> _THE TASK_
Count the lines in the entries below that contain the word "icon", and reply with the number alone.

> _SOURCE DATA_
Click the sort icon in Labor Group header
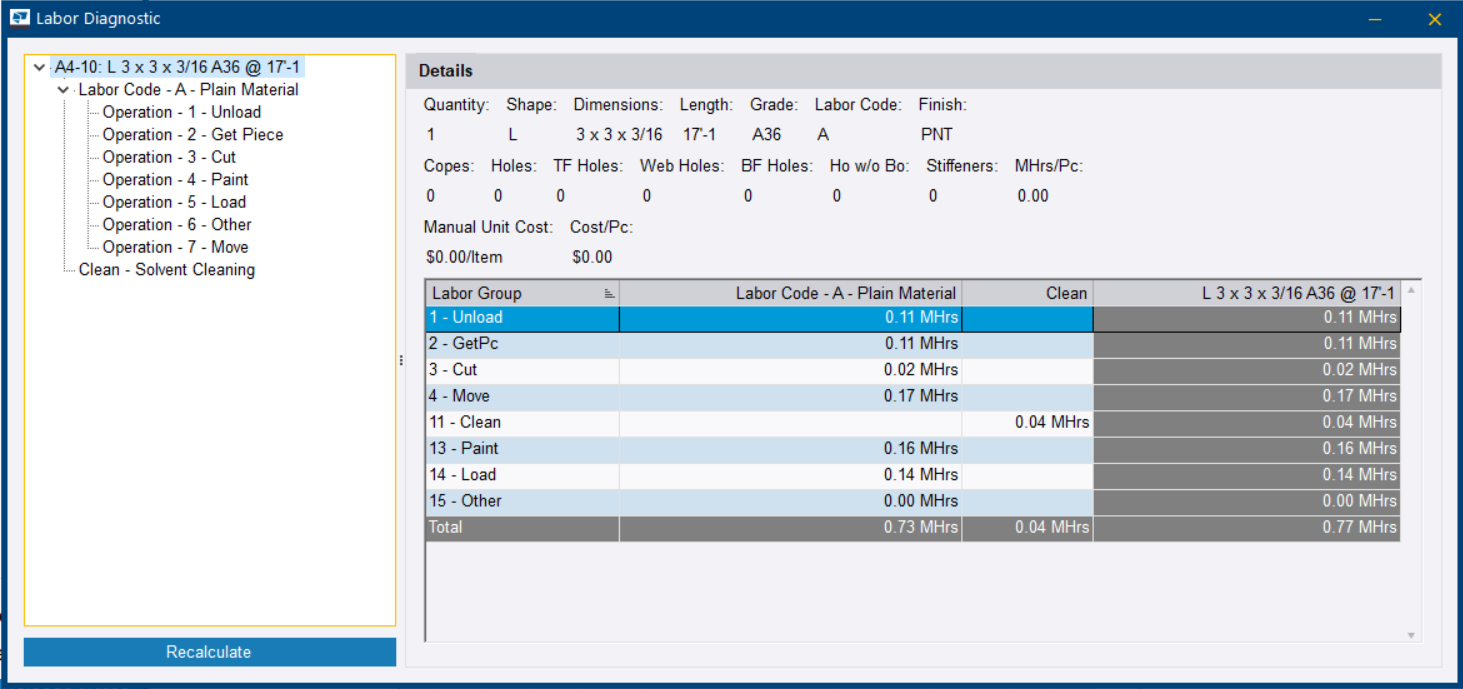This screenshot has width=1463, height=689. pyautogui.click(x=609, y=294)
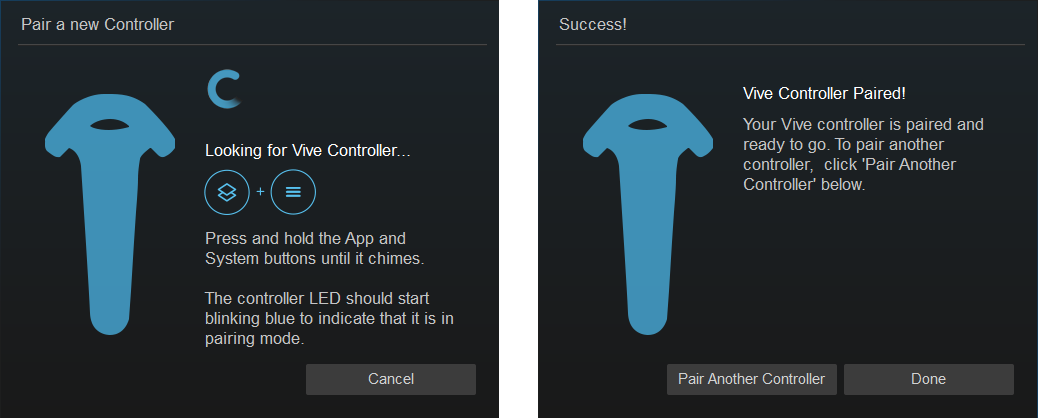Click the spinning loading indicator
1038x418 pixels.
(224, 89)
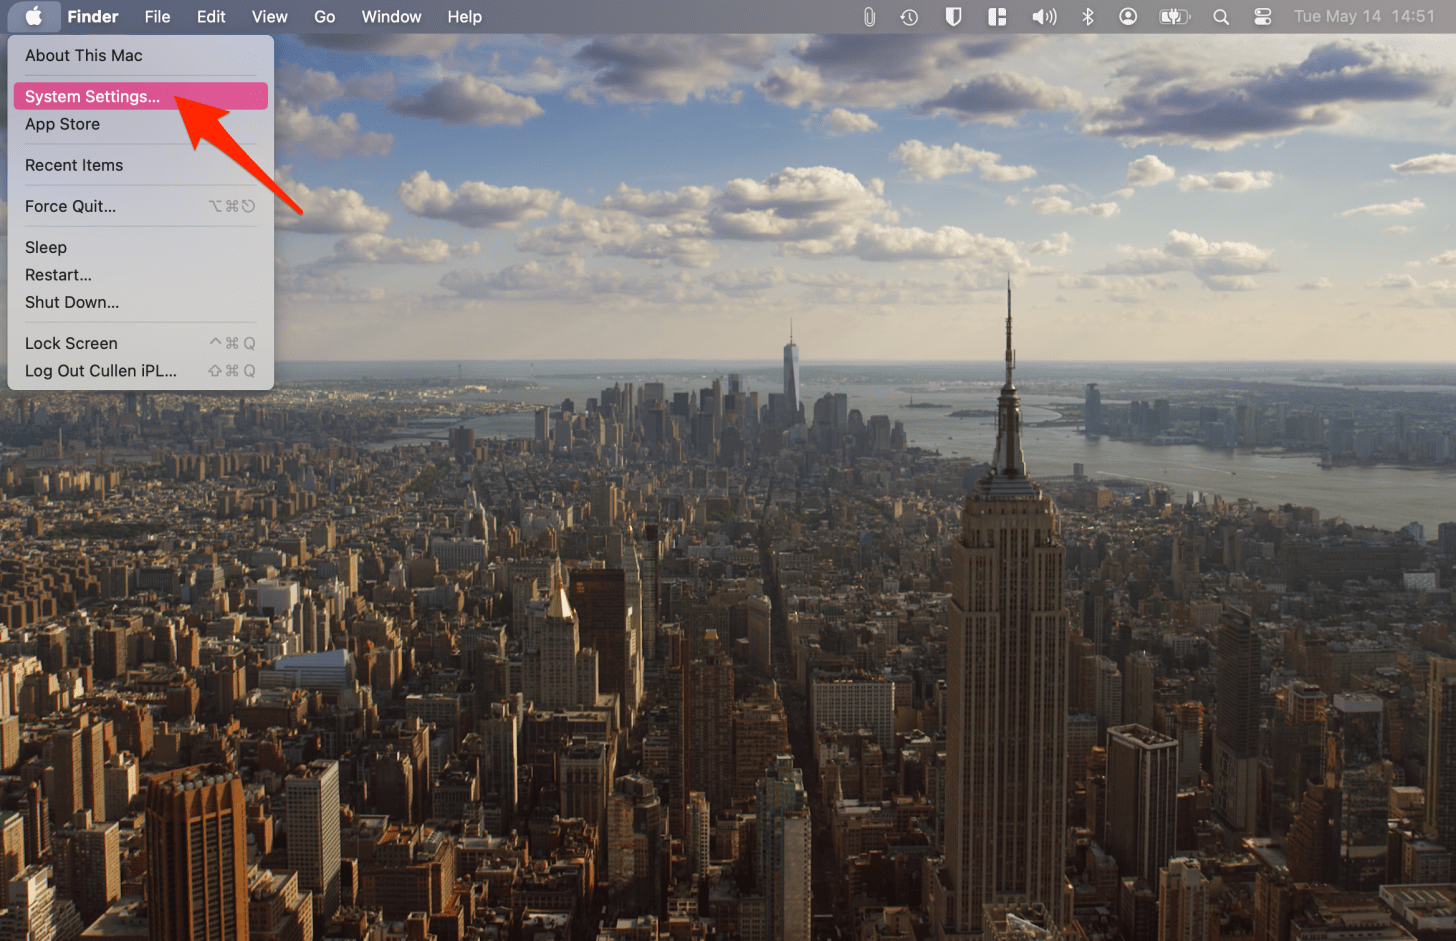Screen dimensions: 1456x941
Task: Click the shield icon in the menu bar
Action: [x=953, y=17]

--

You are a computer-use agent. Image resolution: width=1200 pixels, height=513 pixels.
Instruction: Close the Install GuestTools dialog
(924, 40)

> _ANSWER IN FULL_
2